■ EXERCISE DESCRIPTION ■
Return every line of the material below verbatim, without adding, dropping, or changing anything.
______
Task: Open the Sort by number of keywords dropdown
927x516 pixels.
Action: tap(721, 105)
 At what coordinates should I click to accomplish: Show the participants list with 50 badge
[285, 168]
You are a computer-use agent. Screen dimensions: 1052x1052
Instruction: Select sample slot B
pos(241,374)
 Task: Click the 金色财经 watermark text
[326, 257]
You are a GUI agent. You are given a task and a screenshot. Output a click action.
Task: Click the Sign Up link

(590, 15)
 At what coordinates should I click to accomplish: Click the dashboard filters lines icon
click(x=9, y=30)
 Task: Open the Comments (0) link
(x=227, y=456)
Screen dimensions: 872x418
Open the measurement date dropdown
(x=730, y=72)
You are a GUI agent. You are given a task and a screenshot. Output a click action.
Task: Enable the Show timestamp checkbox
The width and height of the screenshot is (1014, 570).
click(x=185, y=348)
______
■ EXPECTED ANSWER ■
Task: Open the Sort by number of keywords dropdown
927x516 pixels.
Action: tap(721, 105)
 At what coordinates should I click to accomplish: Show the participants list with 50 badge
[285, 168]
You are a computer-use agent. Screen dimensions: 1052x1052
Instruction: Select sample slot B
pos(241,374)
 Task: Click the 金色财经 watermark text
[326, 257]
You are a GUI agent. You are given a task and a screenshot. Output a click action.
Task: Click the Sign Up link

(590, 15)
 At what coordinates should I click to accomplish: Click the dashboard filters lines icon
click(x=9, y=30)
 Task: Open the Comments (0) link
(x=227, y=456)
Screen dimensions: 872x418
Open the measurement date dropdown
(x=730, y=72)
You are a GUI agent. You are given a task and a screenshot. Output a click action.
Task: Enable the Show timestamp checkbox
The width and height of the screenshot is (1014, 570).
click(x=185, y=348)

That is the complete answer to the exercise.